On my last hour of being twenty-seven, I can’t help relishing the beautiful sleekness of the number seven as opposed to the rotund, snowman-like figure eight. I hope this doesn’t mean that my metabolism immediately plummets, obliterating any hope of slimness, much like the change of the form of the digits. It’s been a futile resistance over the past few months, swinging back and forth between plans for the future and eating habits. A failure of self-control.
As they usually are, twenty-seven was a roller coaster of a year, but I’m not sure if I liked it. There were blessings to be counted, and I want to be on the good feelings corner. But I’m not.
Ever since I was eighteen, birthdays have been an emotional mess. I’m usually not sure whether I want to be around company, or wanting to head over towards Antarctica so that nobody can reach me. Crazy, isn’t it? This birthday is one of those. Even though twenty-eight is still young, I can’t help but feel pressure on having made something of myself, in some kind of (I’d hate to admit it but) prestigious manner. Instead, it’s been a humbling year, of decisions that seem to have no discernable direction for now. I feel lost, and question whether I’ve made the most out of my opportunities, or whether someone else would’ve been better off having my life. Even though I managed to finish the 12 week bikini body workout within this year, I didn’t commit to the eating aspect of it, and managed to make my way back to the starting weight. One of my pants have ripped, which was sadly amusing. I haven’t learned German, or Mandarin, or Spanish, or Japanese… No new language. I’ve gained some skills, from new work experiences, but I don’t know where it’s headed. I haven’t been as dedicated to God as I hoped to be, not engraving His Words on my heart despite BSF etc. I’ve met new people, yet I feel alone. To a small extent, it grates on me that during my early twenties I thought that maybe… maybe I would’ve met someone by now who could be a potential partner in life. It doesn’t bother me much yet, but that kettle is hissing from the back burner.
All in all, I feel a combination of aimlessness, failure, unattractiveness, and fatness.

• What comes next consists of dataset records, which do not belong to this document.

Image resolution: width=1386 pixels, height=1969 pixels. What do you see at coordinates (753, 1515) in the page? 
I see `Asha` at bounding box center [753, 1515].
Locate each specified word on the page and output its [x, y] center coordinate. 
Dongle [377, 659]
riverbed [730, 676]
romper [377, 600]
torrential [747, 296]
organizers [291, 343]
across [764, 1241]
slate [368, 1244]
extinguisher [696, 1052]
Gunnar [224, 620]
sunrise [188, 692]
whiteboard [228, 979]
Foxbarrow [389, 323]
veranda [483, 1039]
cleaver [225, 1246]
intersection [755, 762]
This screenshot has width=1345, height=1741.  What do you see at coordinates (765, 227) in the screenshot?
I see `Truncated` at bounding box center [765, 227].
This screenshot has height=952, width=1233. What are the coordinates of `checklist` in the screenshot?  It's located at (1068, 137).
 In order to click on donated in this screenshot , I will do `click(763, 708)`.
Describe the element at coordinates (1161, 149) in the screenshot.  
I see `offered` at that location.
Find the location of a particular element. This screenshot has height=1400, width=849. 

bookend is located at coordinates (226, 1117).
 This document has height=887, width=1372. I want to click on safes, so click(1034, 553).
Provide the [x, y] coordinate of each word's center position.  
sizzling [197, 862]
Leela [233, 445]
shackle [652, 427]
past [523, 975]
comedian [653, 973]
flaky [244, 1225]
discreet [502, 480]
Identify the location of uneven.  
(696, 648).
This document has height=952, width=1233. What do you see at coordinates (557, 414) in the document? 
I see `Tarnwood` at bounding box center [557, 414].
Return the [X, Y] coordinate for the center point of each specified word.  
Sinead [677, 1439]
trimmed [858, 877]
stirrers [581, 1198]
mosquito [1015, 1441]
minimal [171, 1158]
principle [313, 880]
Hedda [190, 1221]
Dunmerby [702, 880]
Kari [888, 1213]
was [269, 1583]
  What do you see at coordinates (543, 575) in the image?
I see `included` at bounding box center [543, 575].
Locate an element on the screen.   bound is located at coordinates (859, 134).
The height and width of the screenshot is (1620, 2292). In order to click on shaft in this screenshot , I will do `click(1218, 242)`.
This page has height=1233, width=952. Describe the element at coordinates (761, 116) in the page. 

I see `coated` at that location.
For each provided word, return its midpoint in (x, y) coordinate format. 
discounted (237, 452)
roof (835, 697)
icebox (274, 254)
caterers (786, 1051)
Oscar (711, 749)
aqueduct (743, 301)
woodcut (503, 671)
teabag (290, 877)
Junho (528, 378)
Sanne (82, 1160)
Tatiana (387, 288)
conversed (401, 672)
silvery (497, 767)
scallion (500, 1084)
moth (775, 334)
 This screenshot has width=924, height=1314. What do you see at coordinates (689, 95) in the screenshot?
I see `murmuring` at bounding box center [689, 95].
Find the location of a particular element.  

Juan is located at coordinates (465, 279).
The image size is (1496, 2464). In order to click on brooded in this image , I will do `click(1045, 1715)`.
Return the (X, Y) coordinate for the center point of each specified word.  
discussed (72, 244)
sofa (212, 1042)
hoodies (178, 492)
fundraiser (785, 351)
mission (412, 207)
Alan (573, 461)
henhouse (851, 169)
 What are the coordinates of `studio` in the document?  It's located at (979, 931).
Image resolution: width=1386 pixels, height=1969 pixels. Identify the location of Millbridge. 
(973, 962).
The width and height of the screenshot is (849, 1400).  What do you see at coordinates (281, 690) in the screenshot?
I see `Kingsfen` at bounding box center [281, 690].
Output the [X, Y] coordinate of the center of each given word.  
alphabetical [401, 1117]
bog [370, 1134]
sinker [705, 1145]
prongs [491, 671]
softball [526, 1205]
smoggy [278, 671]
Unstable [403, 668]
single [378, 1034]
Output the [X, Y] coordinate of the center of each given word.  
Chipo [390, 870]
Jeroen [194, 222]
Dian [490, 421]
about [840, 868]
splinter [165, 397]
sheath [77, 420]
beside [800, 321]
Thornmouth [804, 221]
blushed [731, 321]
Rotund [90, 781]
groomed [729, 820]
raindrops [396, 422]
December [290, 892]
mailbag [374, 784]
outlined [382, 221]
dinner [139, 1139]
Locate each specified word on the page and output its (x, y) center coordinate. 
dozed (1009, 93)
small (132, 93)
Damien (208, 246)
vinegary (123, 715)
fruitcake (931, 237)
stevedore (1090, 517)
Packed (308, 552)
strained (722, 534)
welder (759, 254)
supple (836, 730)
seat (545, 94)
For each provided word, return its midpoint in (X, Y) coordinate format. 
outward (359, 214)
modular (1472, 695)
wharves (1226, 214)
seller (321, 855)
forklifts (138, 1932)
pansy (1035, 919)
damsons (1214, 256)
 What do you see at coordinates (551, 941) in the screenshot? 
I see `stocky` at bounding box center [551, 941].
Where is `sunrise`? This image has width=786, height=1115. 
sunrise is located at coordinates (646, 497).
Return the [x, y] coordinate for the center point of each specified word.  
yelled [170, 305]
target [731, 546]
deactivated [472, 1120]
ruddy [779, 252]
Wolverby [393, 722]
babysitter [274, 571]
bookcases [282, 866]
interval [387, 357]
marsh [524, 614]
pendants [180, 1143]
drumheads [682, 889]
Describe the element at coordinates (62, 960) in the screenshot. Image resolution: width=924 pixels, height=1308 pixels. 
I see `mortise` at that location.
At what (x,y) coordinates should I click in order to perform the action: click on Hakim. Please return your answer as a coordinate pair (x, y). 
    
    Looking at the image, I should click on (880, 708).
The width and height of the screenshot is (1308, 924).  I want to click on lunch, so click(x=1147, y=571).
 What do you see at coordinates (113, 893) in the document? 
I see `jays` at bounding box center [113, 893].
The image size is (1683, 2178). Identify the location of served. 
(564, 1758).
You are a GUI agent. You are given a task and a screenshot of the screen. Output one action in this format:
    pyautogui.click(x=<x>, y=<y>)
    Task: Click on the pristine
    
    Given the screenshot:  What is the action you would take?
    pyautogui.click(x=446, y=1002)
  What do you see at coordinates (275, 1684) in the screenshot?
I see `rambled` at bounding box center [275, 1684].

It seems like a useless life. This is a lot of sad bickering, but… I feel like crap, and it just needs to play itself out for a bit.
I don’t know where twenty-eight is headed, and it scares me. It feels too late to be ‘starting out’ again, to aim to take care of my body (I still really want nice arms and abs, but I need to put in the work for it if I really want it), and to develop rare and valuable skills… I miss being twenty-five. It’s just as tiring to say that I’ll make it a good year, as it is to try to change my perspective on the present (because maybe they’re not as bad as I’m making it out to be.) But this is where I am. Eventually, we’ll figure it out. Hopefully, soon.